Wednesday, 1 May 2019

Counter-Revolution in Venezuela



In News from Nowhere old Hammond asks William Guest: ‘how can you prevent the counter-revolution from setting in except by making people happy?’  But fortunately for his utopians, Morris does not depict his socialist England as being neighboured by a capitalist superpower which is ruthlessly determined to do everything in its power to destroy their revolution.  If there were such a superpower in News from Nowhere, it would have used every means of economic sanction and sabotage it had at its disposal to subvert the Nowherian economy.  It would also have reached out to the ‘old grumbler’ at Runnymede as its useful idiot or figurehead within Nowhere itself, and he in turn might have persuaded a few ‘obstinate Refusers’ in the Nowherian military to launch a coup in the Thames valley.


All this the United States has been and is doing in Venezuela, of course, in its bid to destroy the Bolivarian revolution through its puppet Juan Guaido; and that process has now reached a critical flashpoint.  Aldous Huxley’s utopian island Pala has an authoritarian military power on its doorstep, Colonel Dipa’s Rendang-Lobo, but Pala’s quietistic Buddhist philosophy means it takes no steps to guard itself and it is ultimately crushed by its neighbour.  Ernst Callenbach’s west-coast Ecotopia is much more aware of the danger from the United States it has broken away from; and its secret police and decentralised militia seem up to the task of defending the ecological revolution against that powerful hostile neighbour. 

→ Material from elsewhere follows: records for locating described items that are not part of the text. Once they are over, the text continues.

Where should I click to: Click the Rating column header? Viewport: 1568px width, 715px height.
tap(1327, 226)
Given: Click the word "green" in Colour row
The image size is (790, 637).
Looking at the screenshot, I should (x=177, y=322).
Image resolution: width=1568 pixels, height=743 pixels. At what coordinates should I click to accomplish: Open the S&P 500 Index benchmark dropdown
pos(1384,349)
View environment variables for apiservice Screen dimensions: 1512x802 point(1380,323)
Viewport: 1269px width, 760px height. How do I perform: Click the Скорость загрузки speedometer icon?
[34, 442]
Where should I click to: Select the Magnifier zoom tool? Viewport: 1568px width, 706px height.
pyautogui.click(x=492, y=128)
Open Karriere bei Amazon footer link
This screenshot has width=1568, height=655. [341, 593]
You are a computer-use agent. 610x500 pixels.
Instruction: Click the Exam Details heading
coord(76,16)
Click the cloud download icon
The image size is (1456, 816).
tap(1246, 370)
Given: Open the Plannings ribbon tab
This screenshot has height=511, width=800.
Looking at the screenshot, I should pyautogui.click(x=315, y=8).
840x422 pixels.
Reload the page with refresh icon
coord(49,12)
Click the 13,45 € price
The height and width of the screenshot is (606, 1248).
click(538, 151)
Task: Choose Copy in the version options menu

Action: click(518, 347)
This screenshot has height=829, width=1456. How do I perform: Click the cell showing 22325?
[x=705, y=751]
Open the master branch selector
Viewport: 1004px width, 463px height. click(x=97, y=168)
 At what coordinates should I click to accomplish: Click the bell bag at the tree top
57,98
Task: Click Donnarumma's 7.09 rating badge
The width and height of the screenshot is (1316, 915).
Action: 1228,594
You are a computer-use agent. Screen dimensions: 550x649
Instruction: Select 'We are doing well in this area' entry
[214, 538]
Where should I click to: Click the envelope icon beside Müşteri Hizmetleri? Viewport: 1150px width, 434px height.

How Juan Guaido’s attempted counter-revolution will play out in Venezuela itself, we cannot yet know.  Nicolas Madura is a much less charismatic leader than Hugo Chavez himself, and there are deep internal problems with the Bolivarian revolution which exacerbate the external sabotage it has been subject to; but for now the bulk of the military seems loyal to the government.  Keeping the people happy to avert counter-revolution, yes indeed – old Hammond is surely right.  But what happens when the regional superpower, with its eye on your immense oil reserves, makes even that virtually impossible?